═════ DATA SUPPLIED ═════
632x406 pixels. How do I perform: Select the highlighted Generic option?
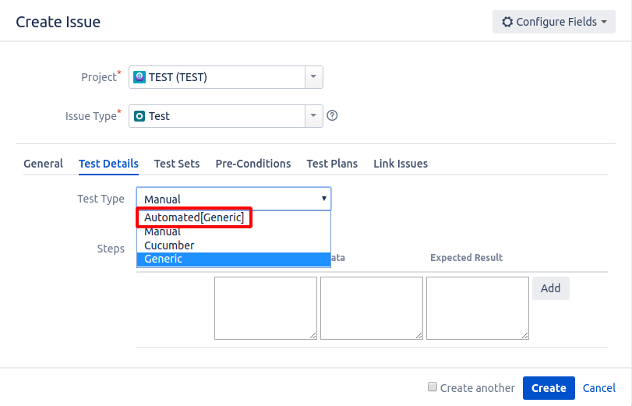coord(234,259)
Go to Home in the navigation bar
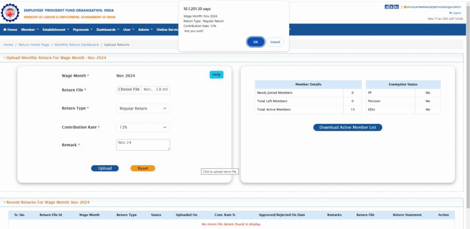 pos(10,30)
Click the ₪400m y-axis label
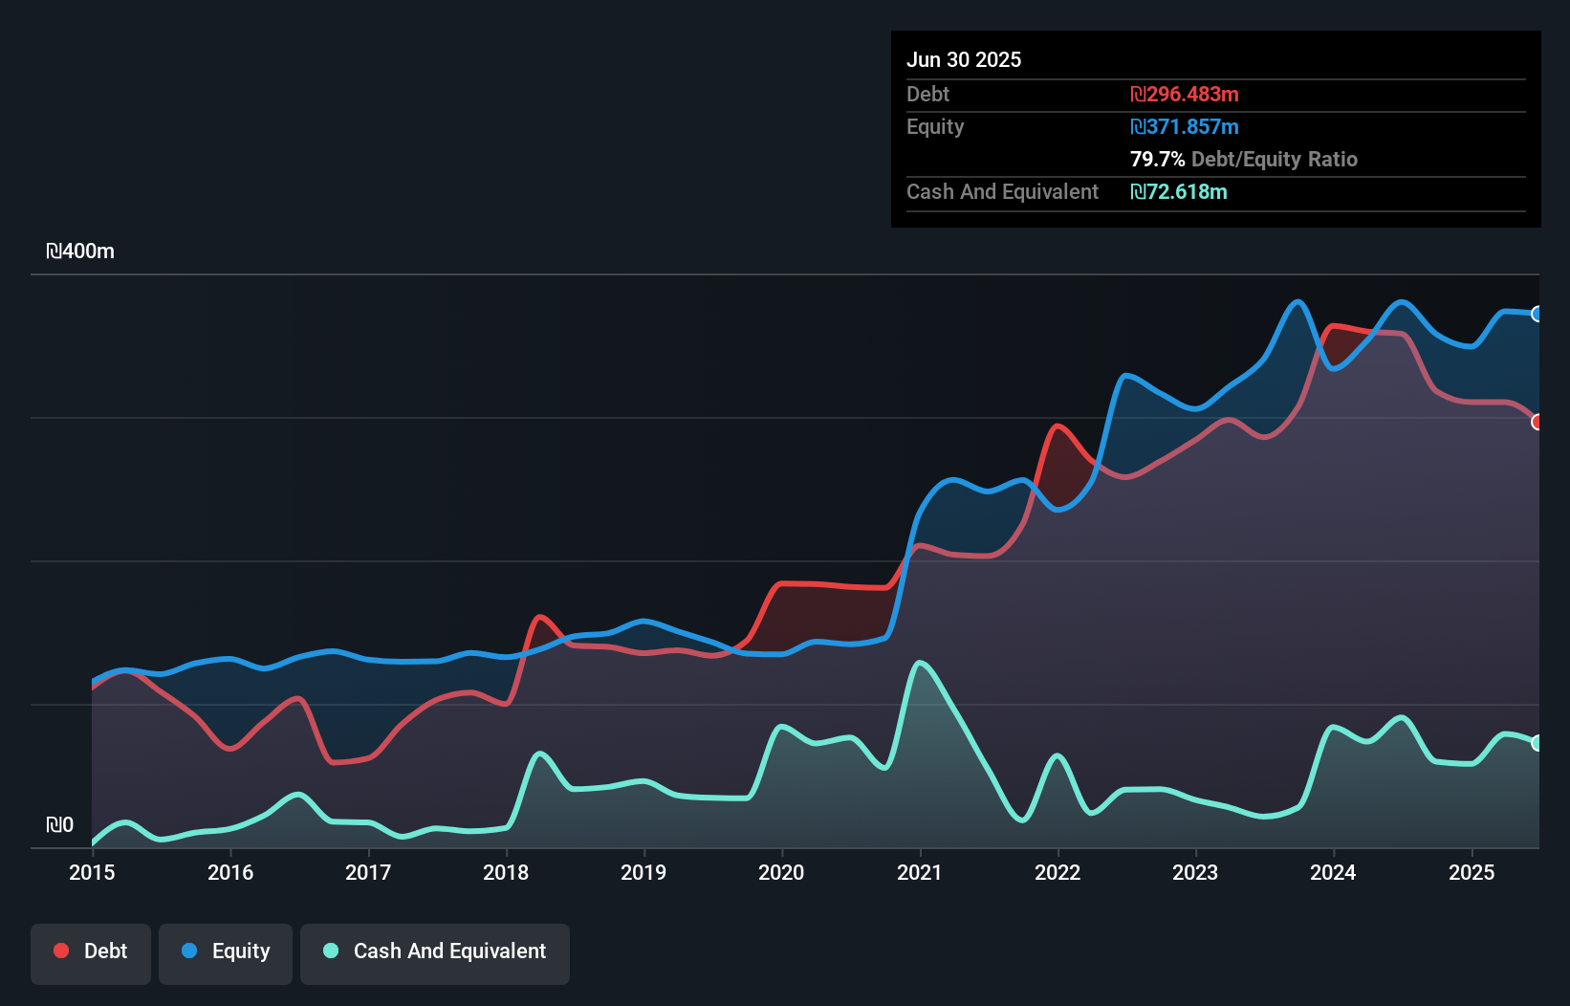This screenshot has height=1006, width=1570. pos(80,252)
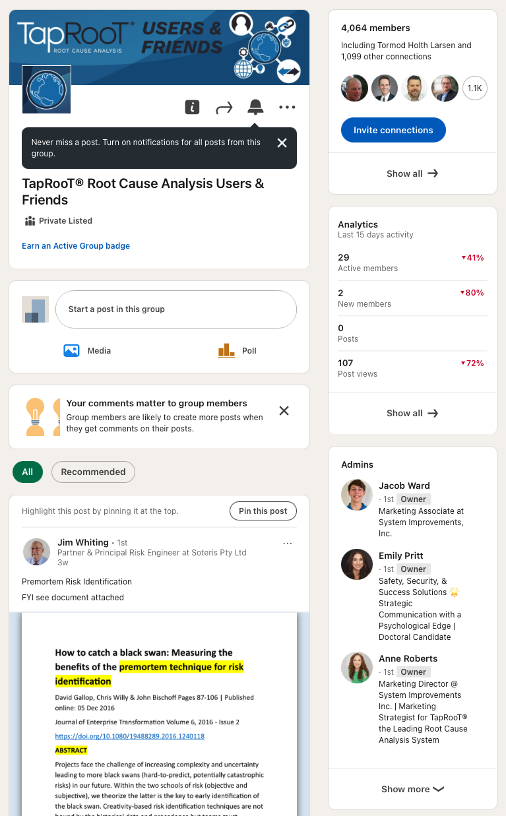The height and width of the screenshot is (816, 506).
Task: Click the Start a post input field
Action: click(175, 309)
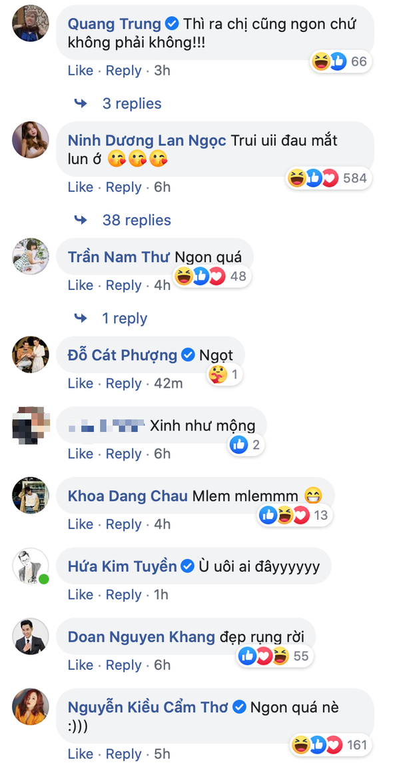The image size is (413, 765).
Task: Open reactions count 13 on Khoa Dang Chau's comment
Action: [295, 515]
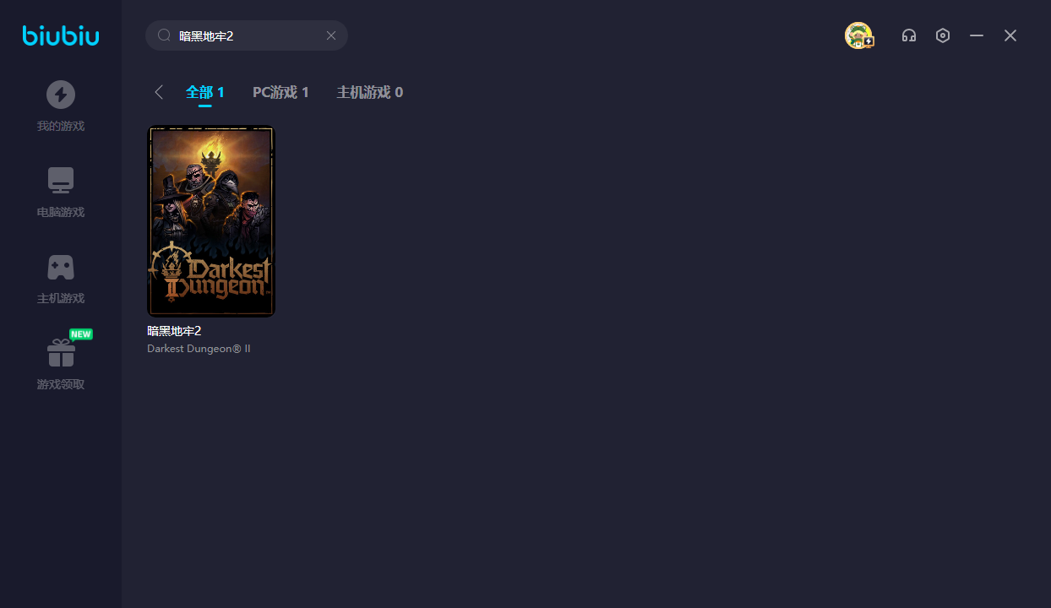Click the user avatar picture
The height and width of the screenshot is (608, 1051).
coord(858,35)

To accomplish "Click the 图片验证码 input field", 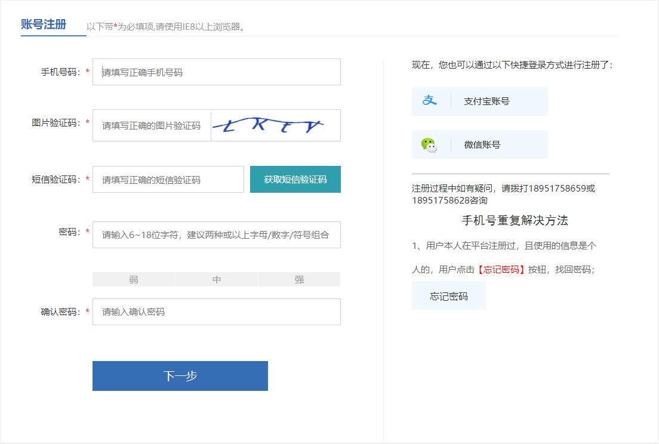I will [x=151, y=125].
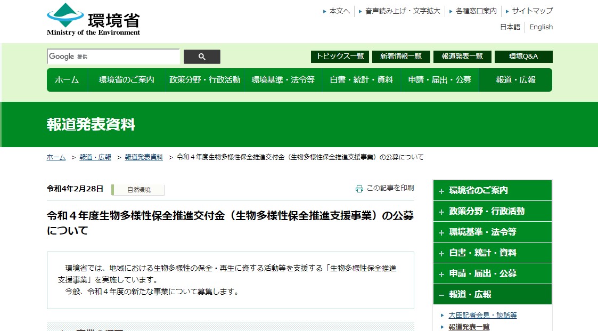This screenshot has width=598, height=331.
Task: Expand 政策分野・行政活動 sidebar section
Action: (441, 212)
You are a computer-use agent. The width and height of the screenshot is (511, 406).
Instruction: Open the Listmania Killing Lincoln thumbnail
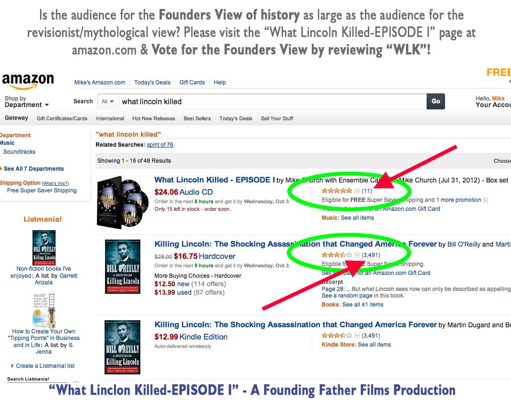pyautogui.click(x=44, y=247)
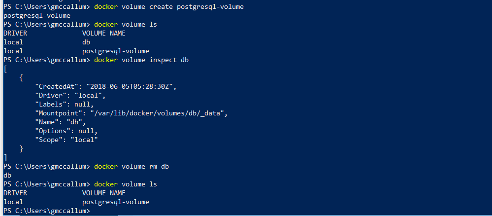Click the 'docker volume create postgresql-volume' command
The height and width of the screenshot is (216, 492).
pyautogui.click(x=169, y=6)
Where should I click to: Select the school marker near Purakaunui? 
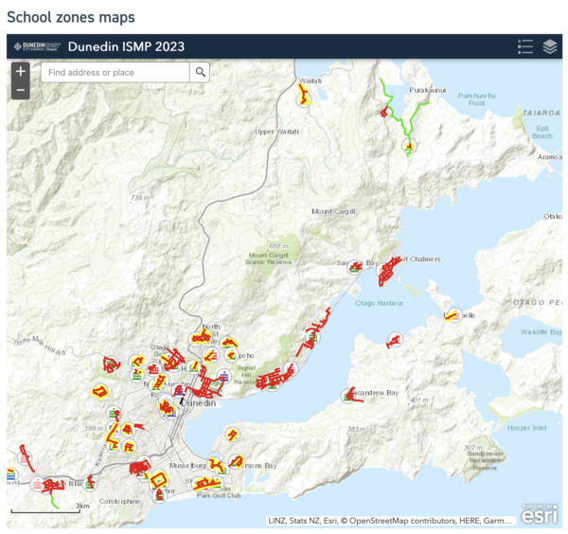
═════
■ TASK DESCRIPTION
Where the line containing "Instruction: Open the" appears in the entries above, start there and set down every line exactly through the last one, inclusive; omit pictures.

■ RESULT OF THIS TASK
Instruction: Open the Listmania Killing Lincoln thumbnail
pyautogui.click(x=44, y=247)
Click the 'docker volume create postgresql-volume' command
The height and width of the screenshot is (216, 492).
pyautogui.click(x=169, y=6)
Where should I click to: Select the school marker near Purakaunui? 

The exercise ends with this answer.